• _Instructions to follow_:
Please repeat the records exactly, everything from the line containing "Click the 上证指数 index title" down to the line containing "Action: click(873, 544)", with both of those lines included.

• _Stored data_:
────────────────
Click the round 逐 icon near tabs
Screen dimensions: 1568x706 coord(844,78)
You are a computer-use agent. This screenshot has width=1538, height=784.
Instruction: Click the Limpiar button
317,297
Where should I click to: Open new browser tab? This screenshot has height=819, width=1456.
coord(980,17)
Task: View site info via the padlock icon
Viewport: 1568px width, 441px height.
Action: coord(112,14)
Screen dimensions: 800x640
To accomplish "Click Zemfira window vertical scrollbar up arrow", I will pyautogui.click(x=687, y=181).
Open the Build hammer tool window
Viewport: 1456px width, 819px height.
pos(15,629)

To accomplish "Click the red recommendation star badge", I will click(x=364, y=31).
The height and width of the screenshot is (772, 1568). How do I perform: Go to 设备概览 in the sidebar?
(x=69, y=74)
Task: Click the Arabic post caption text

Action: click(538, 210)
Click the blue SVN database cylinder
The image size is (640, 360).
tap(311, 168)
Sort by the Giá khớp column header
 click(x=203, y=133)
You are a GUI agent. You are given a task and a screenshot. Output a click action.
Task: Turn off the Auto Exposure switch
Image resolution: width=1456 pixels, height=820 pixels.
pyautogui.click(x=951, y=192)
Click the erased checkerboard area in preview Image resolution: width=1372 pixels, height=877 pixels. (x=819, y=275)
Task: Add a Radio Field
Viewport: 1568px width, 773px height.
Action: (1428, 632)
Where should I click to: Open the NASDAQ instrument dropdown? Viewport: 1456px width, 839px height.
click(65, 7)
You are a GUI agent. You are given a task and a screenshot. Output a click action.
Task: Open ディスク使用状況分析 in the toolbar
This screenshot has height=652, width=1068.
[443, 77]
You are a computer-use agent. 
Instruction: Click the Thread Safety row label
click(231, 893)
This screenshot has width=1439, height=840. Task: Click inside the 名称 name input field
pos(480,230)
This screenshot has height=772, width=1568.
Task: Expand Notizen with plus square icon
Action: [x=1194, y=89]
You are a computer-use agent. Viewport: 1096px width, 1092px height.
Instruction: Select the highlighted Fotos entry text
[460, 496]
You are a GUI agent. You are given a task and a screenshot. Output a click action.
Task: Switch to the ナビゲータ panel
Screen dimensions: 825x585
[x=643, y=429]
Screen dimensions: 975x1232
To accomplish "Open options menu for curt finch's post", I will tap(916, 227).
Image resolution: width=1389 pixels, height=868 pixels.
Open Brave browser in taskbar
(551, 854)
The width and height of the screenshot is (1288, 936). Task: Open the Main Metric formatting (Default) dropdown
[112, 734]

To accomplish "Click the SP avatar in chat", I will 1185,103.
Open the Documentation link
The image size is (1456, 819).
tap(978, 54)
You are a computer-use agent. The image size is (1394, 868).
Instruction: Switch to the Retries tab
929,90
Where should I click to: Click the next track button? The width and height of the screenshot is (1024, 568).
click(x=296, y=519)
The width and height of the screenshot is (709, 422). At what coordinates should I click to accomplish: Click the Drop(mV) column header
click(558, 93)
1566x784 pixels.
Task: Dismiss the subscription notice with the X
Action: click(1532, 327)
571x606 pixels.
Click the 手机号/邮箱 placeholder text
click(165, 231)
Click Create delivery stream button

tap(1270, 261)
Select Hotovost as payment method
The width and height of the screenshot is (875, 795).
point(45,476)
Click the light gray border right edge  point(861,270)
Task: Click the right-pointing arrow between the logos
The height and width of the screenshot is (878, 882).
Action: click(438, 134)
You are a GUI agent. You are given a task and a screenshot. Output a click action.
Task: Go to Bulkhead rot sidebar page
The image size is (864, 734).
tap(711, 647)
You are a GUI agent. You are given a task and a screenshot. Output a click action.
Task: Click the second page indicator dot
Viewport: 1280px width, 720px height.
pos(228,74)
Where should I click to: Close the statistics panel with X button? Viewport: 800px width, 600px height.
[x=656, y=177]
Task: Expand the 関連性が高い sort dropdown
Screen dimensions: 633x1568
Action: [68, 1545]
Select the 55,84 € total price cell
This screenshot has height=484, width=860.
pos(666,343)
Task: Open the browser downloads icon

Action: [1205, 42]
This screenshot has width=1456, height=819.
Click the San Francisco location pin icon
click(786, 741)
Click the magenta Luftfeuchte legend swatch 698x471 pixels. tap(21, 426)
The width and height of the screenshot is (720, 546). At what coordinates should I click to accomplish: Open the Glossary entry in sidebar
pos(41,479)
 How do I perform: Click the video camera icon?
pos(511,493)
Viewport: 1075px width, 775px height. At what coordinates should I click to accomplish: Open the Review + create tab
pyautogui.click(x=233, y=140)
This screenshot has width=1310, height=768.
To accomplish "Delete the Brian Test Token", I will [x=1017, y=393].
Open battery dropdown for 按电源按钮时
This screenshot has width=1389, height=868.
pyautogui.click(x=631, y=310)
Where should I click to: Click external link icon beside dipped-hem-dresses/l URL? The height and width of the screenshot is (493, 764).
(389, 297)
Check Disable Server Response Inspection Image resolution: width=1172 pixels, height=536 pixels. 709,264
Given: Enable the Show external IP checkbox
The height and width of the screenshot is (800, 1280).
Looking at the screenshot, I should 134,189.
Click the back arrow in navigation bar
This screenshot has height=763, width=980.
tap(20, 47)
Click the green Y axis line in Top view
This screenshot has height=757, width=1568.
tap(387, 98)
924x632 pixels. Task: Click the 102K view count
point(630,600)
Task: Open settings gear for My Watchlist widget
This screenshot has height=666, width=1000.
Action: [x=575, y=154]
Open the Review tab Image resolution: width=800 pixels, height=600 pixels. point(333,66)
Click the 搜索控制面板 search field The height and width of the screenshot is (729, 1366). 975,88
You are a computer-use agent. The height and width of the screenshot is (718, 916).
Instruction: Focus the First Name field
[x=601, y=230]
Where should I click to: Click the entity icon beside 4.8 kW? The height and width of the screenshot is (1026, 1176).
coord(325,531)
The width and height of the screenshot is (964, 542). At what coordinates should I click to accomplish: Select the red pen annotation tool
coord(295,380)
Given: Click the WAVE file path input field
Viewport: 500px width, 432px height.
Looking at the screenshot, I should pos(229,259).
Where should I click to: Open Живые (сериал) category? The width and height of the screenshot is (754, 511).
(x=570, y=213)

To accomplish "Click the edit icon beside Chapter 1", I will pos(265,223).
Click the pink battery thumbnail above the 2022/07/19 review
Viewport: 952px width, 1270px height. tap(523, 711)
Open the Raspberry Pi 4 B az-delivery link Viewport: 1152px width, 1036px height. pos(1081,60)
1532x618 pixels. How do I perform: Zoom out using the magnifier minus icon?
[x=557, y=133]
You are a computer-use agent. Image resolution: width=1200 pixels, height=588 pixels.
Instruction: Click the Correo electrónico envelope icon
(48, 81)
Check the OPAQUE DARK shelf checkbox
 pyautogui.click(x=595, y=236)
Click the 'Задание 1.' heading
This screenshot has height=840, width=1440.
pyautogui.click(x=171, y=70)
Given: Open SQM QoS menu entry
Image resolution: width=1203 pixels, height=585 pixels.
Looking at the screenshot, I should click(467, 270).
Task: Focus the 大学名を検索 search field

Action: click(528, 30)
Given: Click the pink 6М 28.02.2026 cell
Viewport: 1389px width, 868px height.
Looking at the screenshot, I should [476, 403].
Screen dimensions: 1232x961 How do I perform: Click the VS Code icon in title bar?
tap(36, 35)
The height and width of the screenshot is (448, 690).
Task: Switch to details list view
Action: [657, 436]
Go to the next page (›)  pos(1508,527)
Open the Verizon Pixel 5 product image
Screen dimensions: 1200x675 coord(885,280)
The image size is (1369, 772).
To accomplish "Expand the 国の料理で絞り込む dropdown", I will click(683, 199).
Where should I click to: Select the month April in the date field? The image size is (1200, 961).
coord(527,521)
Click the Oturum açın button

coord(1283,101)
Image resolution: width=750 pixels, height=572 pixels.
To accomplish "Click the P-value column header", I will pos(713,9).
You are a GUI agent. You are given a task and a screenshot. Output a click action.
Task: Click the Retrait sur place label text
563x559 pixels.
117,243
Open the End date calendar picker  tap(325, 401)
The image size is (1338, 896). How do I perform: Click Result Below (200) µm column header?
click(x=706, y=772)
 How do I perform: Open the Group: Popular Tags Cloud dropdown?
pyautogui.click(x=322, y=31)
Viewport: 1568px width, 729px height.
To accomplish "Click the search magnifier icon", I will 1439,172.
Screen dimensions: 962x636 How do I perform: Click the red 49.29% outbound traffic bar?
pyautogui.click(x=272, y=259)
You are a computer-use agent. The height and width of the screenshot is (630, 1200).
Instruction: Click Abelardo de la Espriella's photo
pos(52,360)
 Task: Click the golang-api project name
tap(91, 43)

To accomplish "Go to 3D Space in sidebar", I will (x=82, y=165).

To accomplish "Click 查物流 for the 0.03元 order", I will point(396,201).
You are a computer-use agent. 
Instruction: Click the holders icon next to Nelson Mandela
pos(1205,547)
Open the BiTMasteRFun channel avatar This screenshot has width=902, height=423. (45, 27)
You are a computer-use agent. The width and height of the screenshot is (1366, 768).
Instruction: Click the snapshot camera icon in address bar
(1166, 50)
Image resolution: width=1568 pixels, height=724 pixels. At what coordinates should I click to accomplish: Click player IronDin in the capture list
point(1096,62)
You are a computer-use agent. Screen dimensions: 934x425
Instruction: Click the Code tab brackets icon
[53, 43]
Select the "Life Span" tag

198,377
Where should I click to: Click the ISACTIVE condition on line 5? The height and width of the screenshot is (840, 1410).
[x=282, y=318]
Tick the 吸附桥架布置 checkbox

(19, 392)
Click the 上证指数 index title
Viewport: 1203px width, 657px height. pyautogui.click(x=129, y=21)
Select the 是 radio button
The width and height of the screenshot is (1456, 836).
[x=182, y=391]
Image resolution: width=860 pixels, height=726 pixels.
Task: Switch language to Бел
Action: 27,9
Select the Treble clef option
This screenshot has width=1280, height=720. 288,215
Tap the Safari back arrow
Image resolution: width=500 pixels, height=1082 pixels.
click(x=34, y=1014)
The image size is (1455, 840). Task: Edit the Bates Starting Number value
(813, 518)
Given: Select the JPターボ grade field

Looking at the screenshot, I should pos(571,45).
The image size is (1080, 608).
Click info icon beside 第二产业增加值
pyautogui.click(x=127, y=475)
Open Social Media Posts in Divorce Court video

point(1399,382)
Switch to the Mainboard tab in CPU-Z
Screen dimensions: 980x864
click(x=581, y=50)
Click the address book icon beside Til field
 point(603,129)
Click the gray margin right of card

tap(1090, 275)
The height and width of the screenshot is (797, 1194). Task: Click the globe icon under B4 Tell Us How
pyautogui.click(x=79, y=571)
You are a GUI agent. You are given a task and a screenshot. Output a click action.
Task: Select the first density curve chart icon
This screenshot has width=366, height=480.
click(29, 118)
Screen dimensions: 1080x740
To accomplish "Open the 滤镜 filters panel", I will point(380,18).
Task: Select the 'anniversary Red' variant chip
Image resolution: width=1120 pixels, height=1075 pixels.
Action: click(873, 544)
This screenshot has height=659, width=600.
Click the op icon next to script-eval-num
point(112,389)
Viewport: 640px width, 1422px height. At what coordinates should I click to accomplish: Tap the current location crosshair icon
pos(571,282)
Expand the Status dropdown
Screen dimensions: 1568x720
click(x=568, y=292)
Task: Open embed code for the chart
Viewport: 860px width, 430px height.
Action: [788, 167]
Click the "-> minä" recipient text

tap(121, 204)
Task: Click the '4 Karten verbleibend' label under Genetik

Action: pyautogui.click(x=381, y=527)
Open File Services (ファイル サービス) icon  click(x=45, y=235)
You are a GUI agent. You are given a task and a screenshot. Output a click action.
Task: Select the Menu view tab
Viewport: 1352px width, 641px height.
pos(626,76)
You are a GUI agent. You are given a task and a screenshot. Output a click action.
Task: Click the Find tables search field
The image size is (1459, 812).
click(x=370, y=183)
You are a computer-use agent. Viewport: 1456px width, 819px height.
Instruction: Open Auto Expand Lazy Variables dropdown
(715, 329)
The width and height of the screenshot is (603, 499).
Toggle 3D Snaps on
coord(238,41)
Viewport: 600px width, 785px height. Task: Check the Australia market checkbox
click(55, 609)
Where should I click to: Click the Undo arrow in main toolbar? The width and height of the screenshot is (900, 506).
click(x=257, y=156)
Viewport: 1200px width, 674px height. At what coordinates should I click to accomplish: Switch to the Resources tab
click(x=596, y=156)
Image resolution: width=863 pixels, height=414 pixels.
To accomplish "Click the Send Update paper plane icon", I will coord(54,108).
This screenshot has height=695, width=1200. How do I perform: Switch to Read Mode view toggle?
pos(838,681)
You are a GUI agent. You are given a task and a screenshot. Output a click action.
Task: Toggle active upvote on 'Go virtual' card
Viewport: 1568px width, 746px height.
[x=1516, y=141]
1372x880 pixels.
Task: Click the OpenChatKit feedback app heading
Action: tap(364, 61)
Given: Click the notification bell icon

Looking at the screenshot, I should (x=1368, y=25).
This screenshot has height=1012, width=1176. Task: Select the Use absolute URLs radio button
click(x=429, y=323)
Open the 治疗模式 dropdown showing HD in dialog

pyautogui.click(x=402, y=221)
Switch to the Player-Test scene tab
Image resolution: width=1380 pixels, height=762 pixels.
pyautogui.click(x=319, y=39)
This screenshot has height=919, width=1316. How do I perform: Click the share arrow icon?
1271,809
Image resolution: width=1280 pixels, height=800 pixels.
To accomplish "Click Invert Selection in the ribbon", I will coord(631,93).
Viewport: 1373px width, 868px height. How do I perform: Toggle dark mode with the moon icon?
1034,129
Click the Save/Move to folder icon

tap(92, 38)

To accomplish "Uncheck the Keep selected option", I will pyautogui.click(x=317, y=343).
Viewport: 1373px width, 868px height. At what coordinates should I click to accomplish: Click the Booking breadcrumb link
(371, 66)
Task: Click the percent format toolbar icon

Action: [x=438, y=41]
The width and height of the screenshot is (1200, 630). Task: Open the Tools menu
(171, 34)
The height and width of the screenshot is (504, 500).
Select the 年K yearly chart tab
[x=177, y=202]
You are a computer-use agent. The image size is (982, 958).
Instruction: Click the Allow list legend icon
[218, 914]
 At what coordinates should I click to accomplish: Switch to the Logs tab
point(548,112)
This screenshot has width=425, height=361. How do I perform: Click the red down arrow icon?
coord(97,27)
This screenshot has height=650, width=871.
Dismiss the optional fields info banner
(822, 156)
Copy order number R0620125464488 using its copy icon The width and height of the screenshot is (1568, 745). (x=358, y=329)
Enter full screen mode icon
────────────────
• _Answer to the problem_:
Click the 上证指数 index title
Viewport: 1203px width, 657px height. pyautogui.click(x=129, y=21)
Select the 是 radio button
The width and height of the screenshot is (1456, 836).
[x=182, y=391]
Image resolution: width=860 pixels, height=726 pixels.
Task: Switch language to Бел
Action: 27,9
Select the Treble clef option
This screenshot has width=1280, height=720. 288,215
Tap the Safari back arrow
Image resolution: width=500 pixels, height=1082 pixels.
click(x=34, y=1014)
The image size is (1455, 840). Task: Edit the Bates Starting Number value
(813, 518)
Given: Select the JPターボ grade field

Looking at the screenshot, I should pos(571,45).
The image size is (1080, 608).
Click info icon beside 第二产业增加值
pyautogui.click(x=127, y=475)
Open Social Media Posts in Divorce Court video

point(1399,382)
Switch to the Mainboard tab in CPU-Z
Screen dimensions: 980x864
click(x=581, y=50)
Click the address book icon beside Til field
 point(603,129)
Click the gray margin right of card

tap(1090, 275)
The height and width of the screenshot is (797, 1194). Task: Click the globe icon under B4 Tell Us How
pyautogui.click(x=79, y=571)
You are a GUI agent. You are given a task and a screenshot. Output a click action.
Task: Select the first density curve chart icon
This screenshot has width=366, height=480.
click(29, 118)
Screen dimensions: 1080x740
To accomplish "Open the 滤镜 filters panel", I will point(380,18).
Task: Select the 'anniversary Red' variant chip
Image resolution: width=1120 pixels, height=1075 pixels.
Action: click(873, 544)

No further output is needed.